_PROBLEM TO SOLVE:_ All lines in the material containing the word "computer" need to be copied.

_PROVIDED DATA:_
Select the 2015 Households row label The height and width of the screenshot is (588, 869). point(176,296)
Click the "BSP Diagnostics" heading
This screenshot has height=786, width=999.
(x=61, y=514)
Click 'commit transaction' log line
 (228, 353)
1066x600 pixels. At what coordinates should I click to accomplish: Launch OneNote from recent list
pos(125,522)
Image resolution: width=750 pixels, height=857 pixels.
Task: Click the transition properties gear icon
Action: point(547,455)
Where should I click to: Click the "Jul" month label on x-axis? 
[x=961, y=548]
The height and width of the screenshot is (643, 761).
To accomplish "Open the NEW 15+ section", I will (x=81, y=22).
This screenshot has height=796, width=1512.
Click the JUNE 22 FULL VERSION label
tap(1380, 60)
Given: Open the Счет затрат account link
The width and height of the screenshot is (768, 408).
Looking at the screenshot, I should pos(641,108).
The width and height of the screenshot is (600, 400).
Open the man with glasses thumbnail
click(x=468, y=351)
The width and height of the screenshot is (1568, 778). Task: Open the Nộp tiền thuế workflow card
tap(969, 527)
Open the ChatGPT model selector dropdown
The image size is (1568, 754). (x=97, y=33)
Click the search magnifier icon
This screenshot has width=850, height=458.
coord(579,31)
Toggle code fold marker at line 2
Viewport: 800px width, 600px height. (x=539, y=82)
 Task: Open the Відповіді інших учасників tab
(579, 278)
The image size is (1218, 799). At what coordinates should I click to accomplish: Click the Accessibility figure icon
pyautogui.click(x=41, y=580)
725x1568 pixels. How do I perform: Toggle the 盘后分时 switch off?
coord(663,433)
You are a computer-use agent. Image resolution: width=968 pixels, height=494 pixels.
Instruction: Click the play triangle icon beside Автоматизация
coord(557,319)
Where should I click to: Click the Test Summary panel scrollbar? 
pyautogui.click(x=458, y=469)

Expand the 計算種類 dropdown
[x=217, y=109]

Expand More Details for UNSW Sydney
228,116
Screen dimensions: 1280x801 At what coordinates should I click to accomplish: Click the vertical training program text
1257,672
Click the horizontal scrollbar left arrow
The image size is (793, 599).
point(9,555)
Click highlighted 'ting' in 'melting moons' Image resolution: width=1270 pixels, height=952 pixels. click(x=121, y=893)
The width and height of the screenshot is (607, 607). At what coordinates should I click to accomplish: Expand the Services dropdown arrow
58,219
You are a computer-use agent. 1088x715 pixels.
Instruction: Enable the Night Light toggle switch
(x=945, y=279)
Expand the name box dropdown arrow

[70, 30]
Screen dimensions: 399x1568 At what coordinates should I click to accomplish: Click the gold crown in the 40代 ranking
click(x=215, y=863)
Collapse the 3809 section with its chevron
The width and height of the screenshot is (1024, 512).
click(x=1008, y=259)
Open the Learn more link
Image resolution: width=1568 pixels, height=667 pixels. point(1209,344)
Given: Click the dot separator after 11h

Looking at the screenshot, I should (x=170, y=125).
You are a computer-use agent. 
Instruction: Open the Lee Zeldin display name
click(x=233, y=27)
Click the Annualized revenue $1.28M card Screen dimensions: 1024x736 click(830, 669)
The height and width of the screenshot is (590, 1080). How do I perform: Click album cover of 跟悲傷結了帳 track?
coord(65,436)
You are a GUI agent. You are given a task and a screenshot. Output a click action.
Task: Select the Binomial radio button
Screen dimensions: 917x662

_RESULT OF THE EXERCISE:_
You are a computer-use agent. Image resolution: width=968 pixels, height=494 pixels.
You are a computer-use agent. 1088x715 pixels.
You are a computer-use agent. 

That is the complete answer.